Dissipative Encoding of Quantum Information

TL;DR

This paper formalizes dissipative quantum encoding using Markovian dynamics, demonstrating finite-time convergence and robustness advantages over unitary methods, with applications to stabilizer codes like the toric code.

Contribution

It introduces a framework for dissipative quantum encoding with finite-time convergence and robustness, applicable to stabilizer codes and overcoming limitations of unitary encoding.

Findings

Finite-time dissipative encoders can be constructed for stabilizer codes.

Dissipative encoders exhibit robustness against initialization errors.

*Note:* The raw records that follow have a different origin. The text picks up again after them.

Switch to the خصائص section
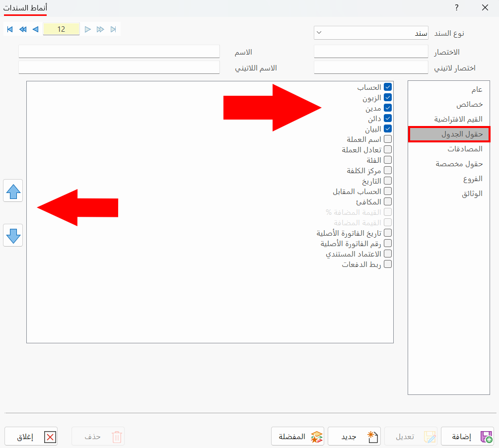 469,104
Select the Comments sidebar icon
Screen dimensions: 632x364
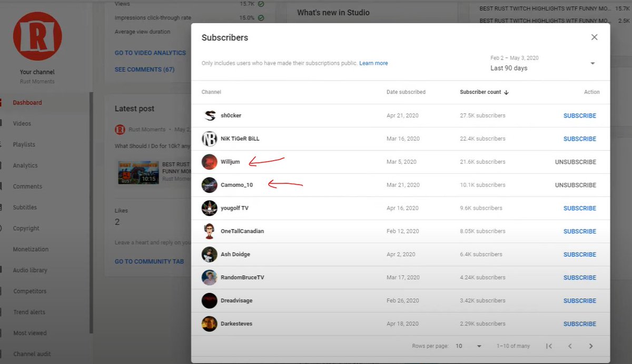26,186
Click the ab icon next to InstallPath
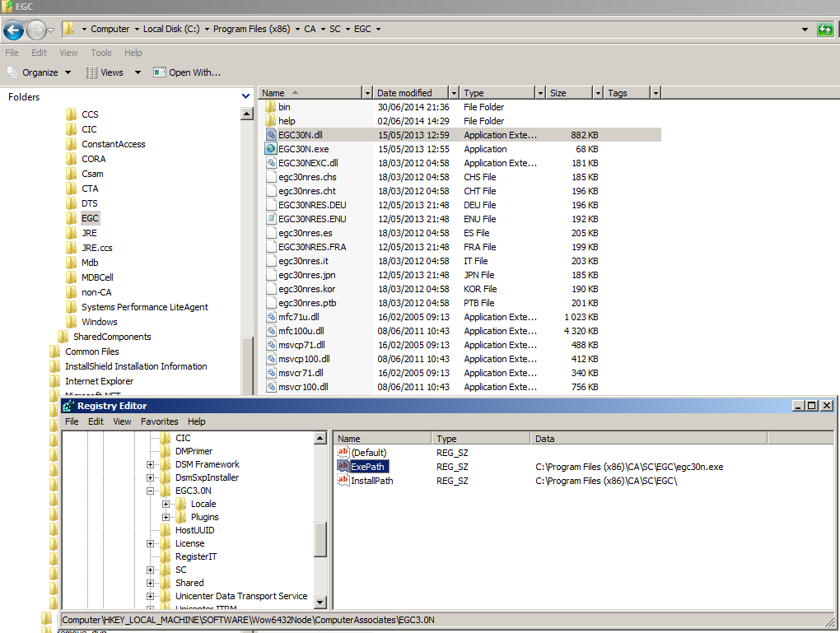840x633 pixels. (342, 481)
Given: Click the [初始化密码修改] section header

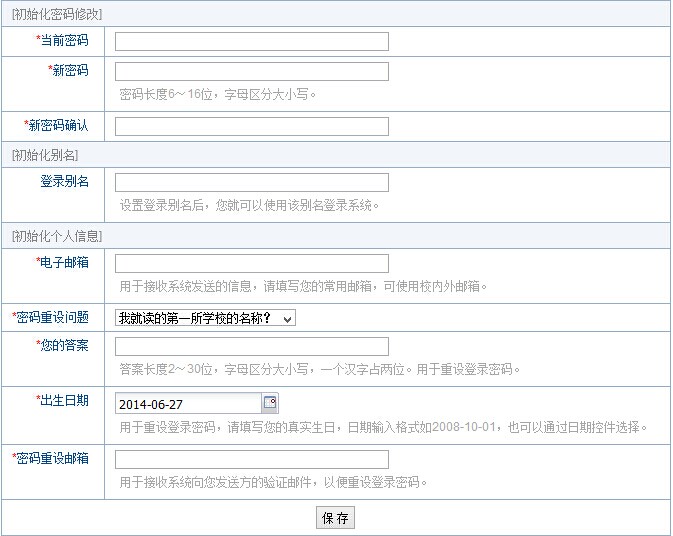Looking at the screenshot, I should 57,14.
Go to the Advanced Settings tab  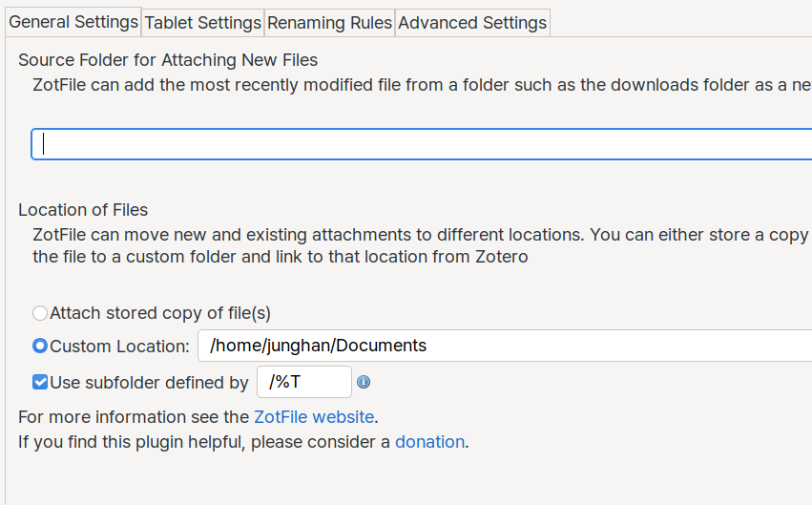tap(472, 23)
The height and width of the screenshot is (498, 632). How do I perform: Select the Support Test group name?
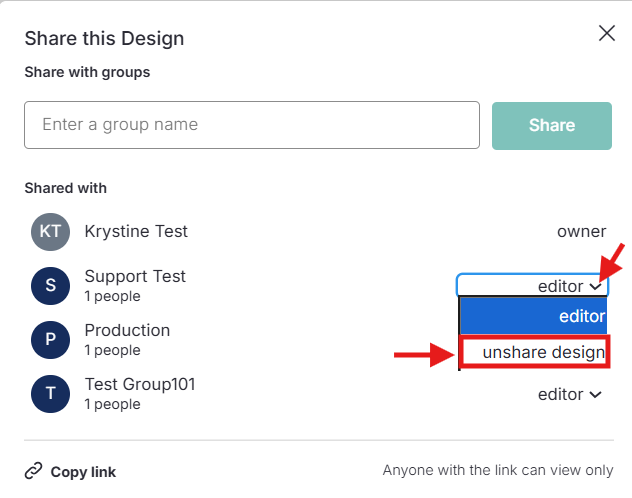[135, 276]
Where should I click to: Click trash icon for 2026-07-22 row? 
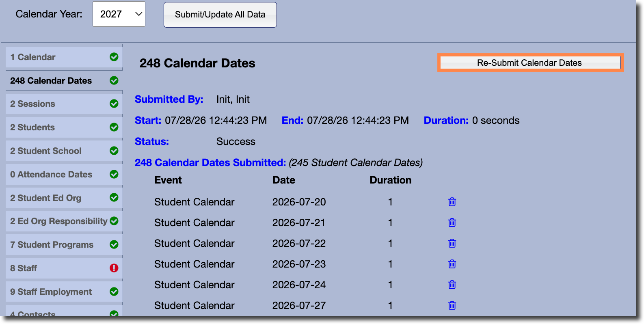click(x=452, y=243)
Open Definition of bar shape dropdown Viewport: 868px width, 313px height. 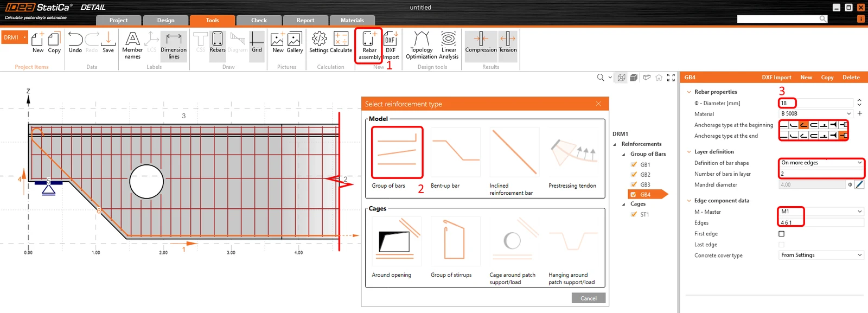coord(821,163)
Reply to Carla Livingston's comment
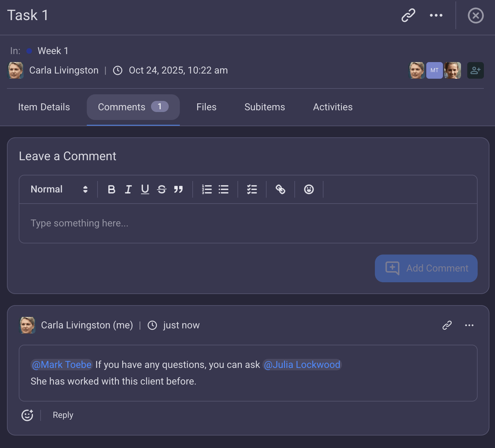Screen dimensions: 495x448 (62, 415)
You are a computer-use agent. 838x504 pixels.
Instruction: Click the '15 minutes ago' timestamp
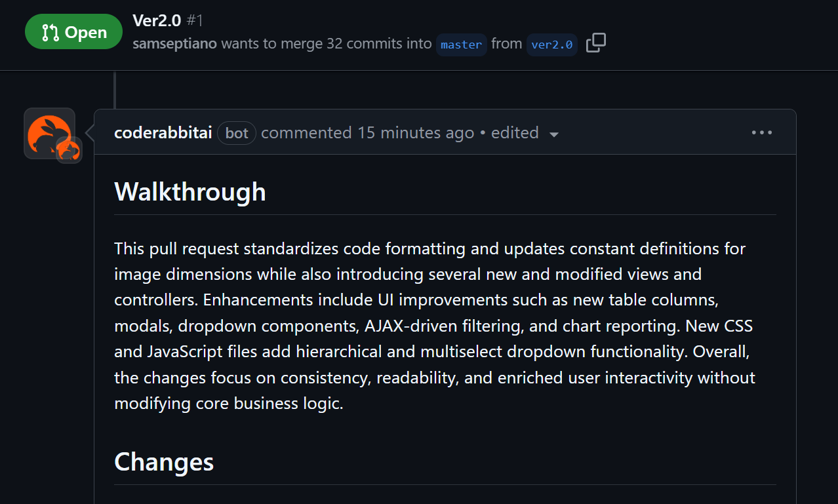click(x=416, y=132)
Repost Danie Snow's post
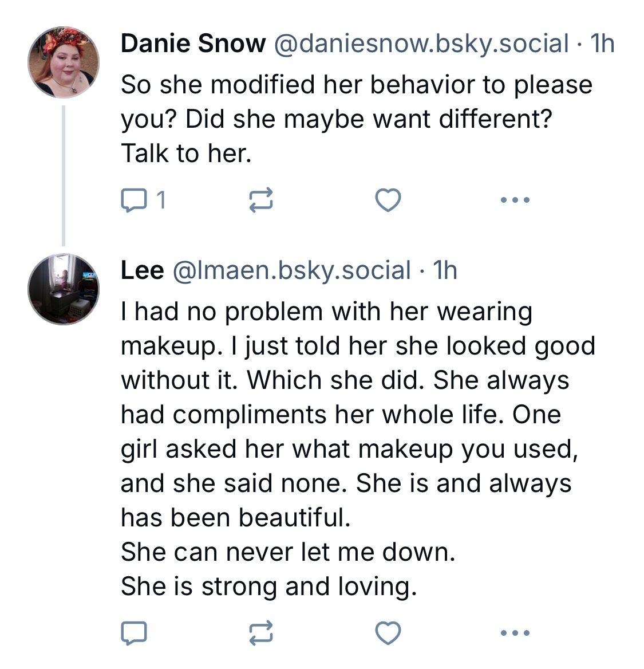 point(260,200)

Application to Kitaev's toric code illustrates practical relevance.

Abstract

We formalize the problem of dissipative quantum encoding, and explore the advantages of using Markovian evolution to prepare a quantum code in the desired logical space, with emphasis on discrete-time dynamics and the possibility of exact finite-time convergence. In particular, we investigate robustness of the encoding dynamics and their ability to tolerate initialization errors, thanks to the existence of non-trivial basins of attraction. As a key application, we show that for stabilizer quantum codes on qubits, a finite-time dissipative encoder may always be constructed, by using at most a number of quantum maps determined by the number of stabilizer generators. We find that even in situations where the target code lacks gauge degrees of freedom in its subsystem form, dissipative encoders afford nontrivial robustness against initialization errors, thus overcoming a limitation of purely unitary encoding procedures. Our general results are illustrated in a number of relevant examples, including Kitaev's toric code.